Les couches de salariés dits qualifiés, qui font des études plus longues et commencent à travailler plus tard, après 22-23 ans, se sont sentis moins concernés et ont moins participé à l’action, ainsi que les jeunes générations étudiantes dont seulement une petite minorité y a participé sur le tard. Même si 70 % des Français sont hostiles à la réforme et le sont restés durant les trois mois et le sont encore, le gouvernement dispose, abrité derrière les institutions, d’un socle suffisant pour résister à cette hostilité. N’oublions pas qu’Emmanuel Macron ainsi que sa « majorité relative » ont été élus avec autour de 14 % du corps électoral, et bien moins de la population en âge de voter, si l’on tient compte des six millions de personnes non inscrites sur les listes électorales.

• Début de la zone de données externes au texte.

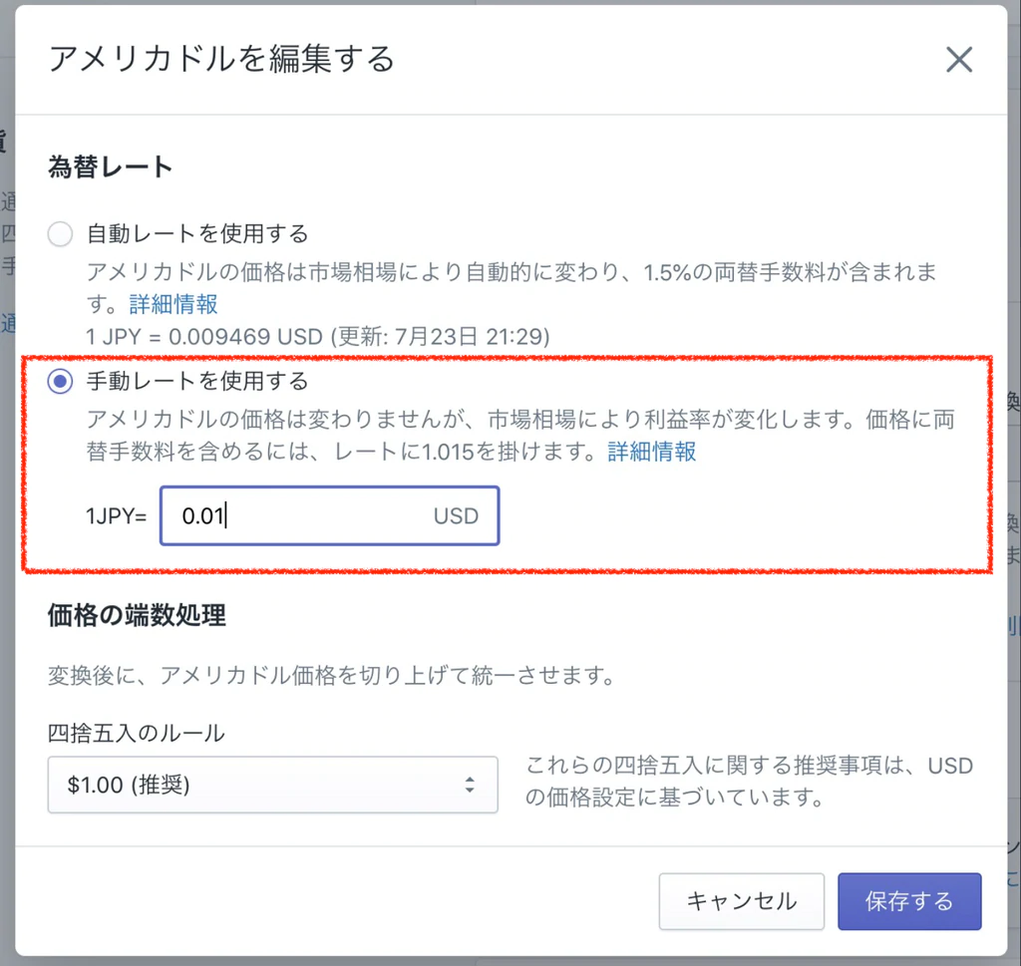Click the 保存する button
The height and width of the screenshot is (966, 1021).
tap(908, 901)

Ensuite, le débat autour de la réforme a surtout porté, en s’appuyant dans les deux camps sur le rapport du COR(2)Conseil d’orientation des retraites. sur son caractère « indispensable pour sauver notre système par répartition » ; du côté gouvernemental et néolibéral en raison essentiellement de l’évolution démographique à l’origine de déséquilibres financiers futurs, et sur son inutilité aujourd’hui du côté syndical et de l’opposition politique en raison de l’équilibre des comptes dans les années qui viennent comme le démontre le rapport du COR.

Pourquoi le patronat, qui s’est toujours opposé depuis le début de l’ère industrielle à la diminution du temps de travail et qui réclame la « disparition des 35 heures » depuis leur institution, est resté quasiment muet durant ces trois derniers mois sur les retraites ? Certes le gouvernement « faisait le boulot », mais il aurait pu argumenter sur la nécessité de cette réforme pour pérenniser le système de retraite, pour des raisons de compétitivité comme il le fait d’habitude. Cette question n’est pas secondaire, elle touche à deux questions essentielles pour toute lutte sociale : la réalisation du profit pour les entreprises, soit la question de la grève, et le rapport de force qui en découle.

Pour le patronat, les gains de productivité étant faibles, voire absents, depuis de nombreuses années, le seul moyen concret (en dehors de la spéculation) pour maintenir les profits est l’augmentation du temps de travail, ce que fait le report de départ de l’âge à la retraite à 64 ans. Alors que les profits des entreprises multinationales du CAC 40 ont explosé, il n’avait pas intérêt à trop se montrer dans ce conflit, il était préférable qu’il reste discret, ce qu’il a fait, le gouvernement étant à la manœuvre. Seule une grève massive aurait été de nature à le faire réagir. Il y a bien eu des grèves, mais trop sectorielles et dans trop peu de secteurs industriels. « Malgré les crises, l’étonnante résistance de l’économie », titre en page 10 Le Monde du samedi 15 avril 2023, jour de la promulgation de la loi sur les retraites. Le patronat, l’oligarchie, n’ont pas été affectés de façon significative dans leurs intérêts immédiats. Malgré les manifestations massives, le pays n’a pas été bloqué.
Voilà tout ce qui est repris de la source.